Desde a atuação de Afonso Pena na constituinte, o debate político em Minas Gerais deixou de ser entre monarquistas e republicanos e passou a estar focado na garantia de um futuro grandioso e ordeiro para o estado. “Arrisco a afirmar que o projeto de adesão da Faculdade de Direito suplantou as preferências pessoais sobre a melhor forma de governo”.
Segundo o professor, a faculdade aparece na fala de todos os fundadores como essencial para o estado, independente de sua ideologia política. “O projeto que permitiu que homens de diferentes convicções, vamos pensar em Afonso Pena de um lado, como monarquista (já que em nenhum momento ele negou seu passado monarquista) dirigindo e organizando esse movimento foi uma ideia, um mote, para fortalecer Minas interna e externamente. Uma Minas coesa e organizada teria mais poder na nascente República.”

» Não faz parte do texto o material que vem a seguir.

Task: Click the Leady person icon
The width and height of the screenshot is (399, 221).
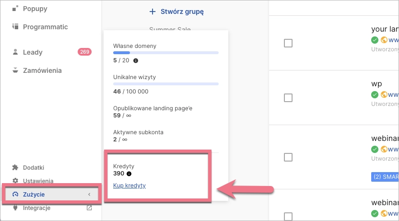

“Nos debates políticos, Afonso Pena e também Xavier da Veiga fazem intervenções, mas em nenhum momento proclamam a volta da Monarquia. Pelo contrário, eles são deputados constituintes elaborando a constituição do estado de Minas Gerais. A intervenção é sobre o futuro do estado – que deve ser brilhante e promissor. Eles estão vendo jovens patriotas, sábios, dotados do espírito público, que prometem para Minas um futuro brilhante. O que eles dizem que faltam a esses jovens, não no sentido depreciativo, é a experiência. ”
Em discurso no Congresso Constituinte do Estado de Minas Gerais, em 1891, documentado pelo Jornal Minas Gerais, Afonso Pena reitera: “Senhores, foi para mim motivo de grande júbilo assistir a brilhante estréia de tantos moços, mineiros distintos, que são a esperança do nosso Estado, dão provas de ardente patriotismo, revelam estudos e orientação que, corrigida pela experiência que só os anos podem dar, hão de prestar grandes e assinalados serviços ao progresso e grandeza da nossa pátria!”
De acordo com Arnaut, tal fala conciliadora caminha no sentido de uma colaboração entre os jovens republicanos e os antigos monarquistas. De um lado, Pena e Veiga representavam uma experiência que não poderia ser descartada; do outro, o brilhantismo da nova geração. Para o professor, a junção das duas forças permitiria que Minas se tornasse grandiosa.